What have you learned about methods and resources development over the course of this project? We are entering a golden age of data-rich resources, in terms of spatial environmental data and genomics data. These increasingly provide the power to test refined hypotheses about evolutionary and ecological processes, and are becoming more accessible to all researchers. One of my favorite accomplishments in the paper is using genetic covariance data among populations (relatedness data) as a covariate in fitting morphology ~ environment models. The use of such population contrasts is important in controlling for non-independence in the data due to ancestry. While we have known about the importance of genetic covariance in hypothesis testing for some time (thanks to Joseph Felsentstein’s work), it is only recently possible to use genome-wide data. This provides very precise measures that are highly informative, and enabled us to rule out the role of genetic drift as a driver of wing pattern variation. 
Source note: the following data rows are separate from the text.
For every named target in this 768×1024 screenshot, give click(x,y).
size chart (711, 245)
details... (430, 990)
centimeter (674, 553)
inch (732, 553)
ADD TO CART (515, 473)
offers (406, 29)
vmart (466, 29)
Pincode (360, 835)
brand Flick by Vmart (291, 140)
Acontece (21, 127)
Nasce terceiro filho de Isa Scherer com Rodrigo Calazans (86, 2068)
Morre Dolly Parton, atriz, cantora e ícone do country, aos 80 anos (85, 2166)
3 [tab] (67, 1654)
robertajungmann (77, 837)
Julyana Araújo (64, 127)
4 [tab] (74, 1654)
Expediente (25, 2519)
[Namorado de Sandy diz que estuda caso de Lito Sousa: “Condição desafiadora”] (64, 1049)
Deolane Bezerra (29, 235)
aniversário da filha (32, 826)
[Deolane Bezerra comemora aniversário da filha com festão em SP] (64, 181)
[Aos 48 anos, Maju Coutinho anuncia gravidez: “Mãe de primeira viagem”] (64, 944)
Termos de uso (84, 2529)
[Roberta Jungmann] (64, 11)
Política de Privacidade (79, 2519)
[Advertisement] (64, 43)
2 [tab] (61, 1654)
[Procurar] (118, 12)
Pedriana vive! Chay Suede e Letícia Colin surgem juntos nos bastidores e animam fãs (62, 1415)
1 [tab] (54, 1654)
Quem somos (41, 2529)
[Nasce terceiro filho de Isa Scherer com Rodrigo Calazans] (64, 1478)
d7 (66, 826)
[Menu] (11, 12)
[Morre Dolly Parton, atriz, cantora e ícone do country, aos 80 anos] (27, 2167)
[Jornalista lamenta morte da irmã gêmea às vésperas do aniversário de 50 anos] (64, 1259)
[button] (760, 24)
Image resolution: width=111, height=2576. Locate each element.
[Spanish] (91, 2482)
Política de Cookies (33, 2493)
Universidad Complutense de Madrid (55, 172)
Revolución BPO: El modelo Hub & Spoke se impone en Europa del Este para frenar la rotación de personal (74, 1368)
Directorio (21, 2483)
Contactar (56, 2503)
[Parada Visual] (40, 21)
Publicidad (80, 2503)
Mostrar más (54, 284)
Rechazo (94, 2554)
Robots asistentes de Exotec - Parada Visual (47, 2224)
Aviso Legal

Describe the significance of this research for the general scientific community in one sentence. Our research demonstrates that butterfly wing color patterns evolve in response local climate conditions, as a way to regulate body temperature.

Describe the significance of this research for your scientific community in one sentence. Our work demonstrates that elements of butterfly wing pattern phenotypes respond independently to different sources of selection, with climate variation acting on thermoregulatory ability as an important driver of butterfly color pattern.

Parnassius clodius basking to thermoregulate. Photo by Sean Schoville.

Zaman K, Hubert MK, Schoville SD. 2019. Testing the role of ecological selection on color pattern variation in the butterfly Parnassius clodius. Molecular Ecology 28:50586-5102.